I will risk embarrassing myself to help illustrate why risk budgeting is a valuable service that CLS provides for our clients.
As a neuroscience major in undergrad, I learned that the reasonable, logical part of the brain is not always in charge. Even worse, I learned that because of limitations, the brain does not always perceive the world as it is. Look at the image below and tell me which orange circle is bigger.
If you guessed the one on the right, you are wrong; they are the same size. The brain uses what are called heuristics, also known as rules-of-thumb or shortcuts, to process information, which explains why illusions such as this occur. They also explain why humans are poor at assessing risk and predicting the future. Certain rules-of-thumb, like projecting the past into the future occur automatically, but can be fallible when considering investments.

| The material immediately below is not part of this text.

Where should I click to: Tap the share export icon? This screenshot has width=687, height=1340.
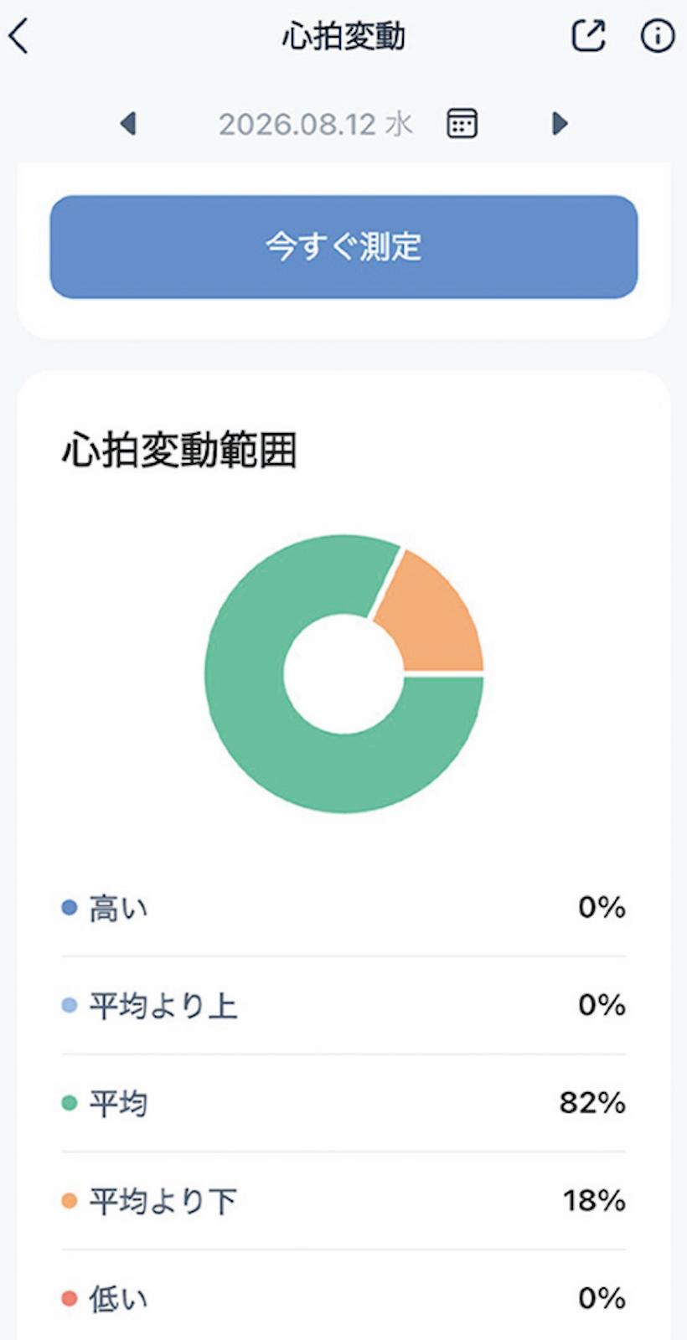click(588, 36)
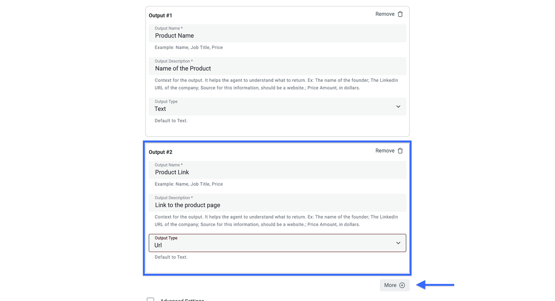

Another issue with the brain’s ability to deal with risk has to do with its evolution. The neocortex (“new” cortex) is a recent development. It is the outside portion of the brain that folds in on itself. From it arises logic, reason, planning and imagination. An older portion of the brain called the amygdala is the source of emotions such as fear and anger (that’s right Bobby Boucher, it’s not the medulla oblongata). This portion of the brain played a critical role in helping humans develop the fight-or-flight response by helping them associate danger with fear, and then act. This portion of the brain has a significant impact on the neocortex and influences behavior. An embarrassing story from my past will illustrate this point. When I was about six-years-old, my siblings and I caught a lizard and took it home to show my mom. Somehow the lizard manage to escape. I soon forgot about our cute little friend and started filling up the bathtub to take a bath. I checked that the water was warm enough, stripped down and, without taking another look, sat down. Unfortunately, the lizard decided to take a bath too and slipped in while I was not looking. I am sure you can imagine what happened next. He was probably more scared of me than I of him, but I screamed bloody murder and leaped out of the tub. Thankfully, I am no longer scared to take baths, but I have never gotten over my fear of lizards (and snakes). My amygdala formed a powerful association that day, while not as acute now, it still lingers after all these years.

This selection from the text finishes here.